Show every line of the data that contains the string "logo".

DATA RECORDS START

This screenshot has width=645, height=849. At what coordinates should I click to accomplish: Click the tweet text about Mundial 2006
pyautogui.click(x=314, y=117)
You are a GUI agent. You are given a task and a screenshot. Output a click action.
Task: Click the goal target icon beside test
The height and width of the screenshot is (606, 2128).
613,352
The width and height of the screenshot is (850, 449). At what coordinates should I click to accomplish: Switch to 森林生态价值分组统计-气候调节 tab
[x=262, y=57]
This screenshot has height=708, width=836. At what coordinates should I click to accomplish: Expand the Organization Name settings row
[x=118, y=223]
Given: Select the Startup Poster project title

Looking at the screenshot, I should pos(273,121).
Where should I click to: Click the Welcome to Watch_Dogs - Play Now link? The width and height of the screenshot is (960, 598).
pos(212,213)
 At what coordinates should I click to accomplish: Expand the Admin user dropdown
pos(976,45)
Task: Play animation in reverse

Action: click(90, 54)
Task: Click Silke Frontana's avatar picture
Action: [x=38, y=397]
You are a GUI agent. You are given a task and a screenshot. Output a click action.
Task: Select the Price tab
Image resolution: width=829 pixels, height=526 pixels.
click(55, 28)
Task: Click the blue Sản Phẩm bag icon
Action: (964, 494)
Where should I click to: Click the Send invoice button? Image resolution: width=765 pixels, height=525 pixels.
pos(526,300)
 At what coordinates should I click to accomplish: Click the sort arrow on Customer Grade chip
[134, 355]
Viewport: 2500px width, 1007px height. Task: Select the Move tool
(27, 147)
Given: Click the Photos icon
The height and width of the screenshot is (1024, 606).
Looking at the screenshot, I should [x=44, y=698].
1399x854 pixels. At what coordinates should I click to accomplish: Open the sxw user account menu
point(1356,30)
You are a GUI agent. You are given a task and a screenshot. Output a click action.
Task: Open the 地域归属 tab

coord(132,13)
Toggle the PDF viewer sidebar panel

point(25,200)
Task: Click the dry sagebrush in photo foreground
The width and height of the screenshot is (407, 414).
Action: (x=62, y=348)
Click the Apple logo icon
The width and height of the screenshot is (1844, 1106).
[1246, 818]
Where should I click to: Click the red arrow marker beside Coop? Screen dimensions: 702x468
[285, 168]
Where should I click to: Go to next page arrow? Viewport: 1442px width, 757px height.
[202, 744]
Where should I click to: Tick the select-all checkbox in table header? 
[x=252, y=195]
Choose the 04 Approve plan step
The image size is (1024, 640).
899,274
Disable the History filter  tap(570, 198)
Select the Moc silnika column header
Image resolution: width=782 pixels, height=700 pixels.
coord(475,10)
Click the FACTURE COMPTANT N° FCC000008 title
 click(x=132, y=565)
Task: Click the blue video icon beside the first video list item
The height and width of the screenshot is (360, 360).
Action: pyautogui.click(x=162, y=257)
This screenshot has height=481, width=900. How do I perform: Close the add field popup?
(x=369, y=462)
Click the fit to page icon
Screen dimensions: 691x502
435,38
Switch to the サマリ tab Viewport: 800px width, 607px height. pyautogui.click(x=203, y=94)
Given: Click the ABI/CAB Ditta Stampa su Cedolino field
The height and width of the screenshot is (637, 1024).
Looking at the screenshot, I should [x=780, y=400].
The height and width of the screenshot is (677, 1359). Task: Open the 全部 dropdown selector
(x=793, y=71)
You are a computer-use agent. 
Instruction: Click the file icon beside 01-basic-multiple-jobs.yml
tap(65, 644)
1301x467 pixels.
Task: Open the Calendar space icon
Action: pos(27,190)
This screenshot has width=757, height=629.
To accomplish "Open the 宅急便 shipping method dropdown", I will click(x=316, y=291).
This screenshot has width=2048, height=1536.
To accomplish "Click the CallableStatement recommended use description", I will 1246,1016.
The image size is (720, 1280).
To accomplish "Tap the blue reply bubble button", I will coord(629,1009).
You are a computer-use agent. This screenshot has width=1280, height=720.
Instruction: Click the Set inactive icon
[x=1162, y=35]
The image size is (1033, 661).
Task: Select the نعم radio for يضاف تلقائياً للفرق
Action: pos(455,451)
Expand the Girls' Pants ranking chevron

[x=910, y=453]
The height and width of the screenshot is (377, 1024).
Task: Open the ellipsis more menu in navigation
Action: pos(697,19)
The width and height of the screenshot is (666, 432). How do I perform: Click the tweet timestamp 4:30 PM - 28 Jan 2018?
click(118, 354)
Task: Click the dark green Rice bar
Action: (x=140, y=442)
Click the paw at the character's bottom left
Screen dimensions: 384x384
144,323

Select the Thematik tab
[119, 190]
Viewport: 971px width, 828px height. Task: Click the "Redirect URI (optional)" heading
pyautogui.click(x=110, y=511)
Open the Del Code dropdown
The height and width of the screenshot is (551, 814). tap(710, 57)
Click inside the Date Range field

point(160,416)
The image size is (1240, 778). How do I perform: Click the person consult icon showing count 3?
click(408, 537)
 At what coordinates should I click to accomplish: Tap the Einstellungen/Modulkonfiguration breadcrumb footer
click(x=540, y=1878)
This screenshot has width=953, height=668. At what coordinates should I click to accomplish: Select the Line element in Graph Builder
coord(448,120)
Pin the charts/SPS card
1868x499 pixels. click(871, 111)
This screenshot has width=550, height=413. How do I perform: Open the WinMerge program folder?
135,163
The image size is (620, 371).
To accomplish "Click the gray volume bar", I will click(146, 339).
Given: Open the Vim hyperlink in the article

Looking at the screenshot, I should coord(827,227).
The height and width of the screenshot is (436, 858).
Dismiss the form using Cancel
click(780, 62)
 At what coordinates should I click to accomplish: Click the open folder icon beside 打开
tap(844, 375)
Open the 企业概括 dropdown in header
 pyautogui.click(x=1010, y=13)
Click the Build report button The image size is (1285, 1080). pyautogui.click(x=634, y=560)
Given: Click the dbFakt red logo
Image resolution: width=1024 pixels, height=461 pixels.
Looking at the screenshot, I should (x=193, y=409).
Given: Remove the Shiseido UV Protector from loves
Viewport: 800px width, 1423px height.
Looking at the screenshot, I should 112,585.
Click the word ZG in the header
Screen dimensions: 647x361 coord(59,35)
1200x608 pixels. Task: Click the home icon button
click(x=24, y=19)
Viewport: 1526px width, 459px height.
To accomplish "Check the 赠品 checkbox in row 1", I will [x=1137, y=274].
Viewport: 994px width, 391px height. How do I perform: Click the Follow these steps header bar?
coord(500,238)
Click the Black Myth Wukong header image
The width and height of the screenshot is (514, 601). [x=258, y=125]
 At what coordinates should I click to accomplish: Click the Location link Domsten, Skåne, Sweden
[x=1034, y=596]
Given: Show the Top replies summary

DATA RECORDS END

WORKED SOLUTION:
Click the Apple logo icon
Given: Click the dbFakt red logo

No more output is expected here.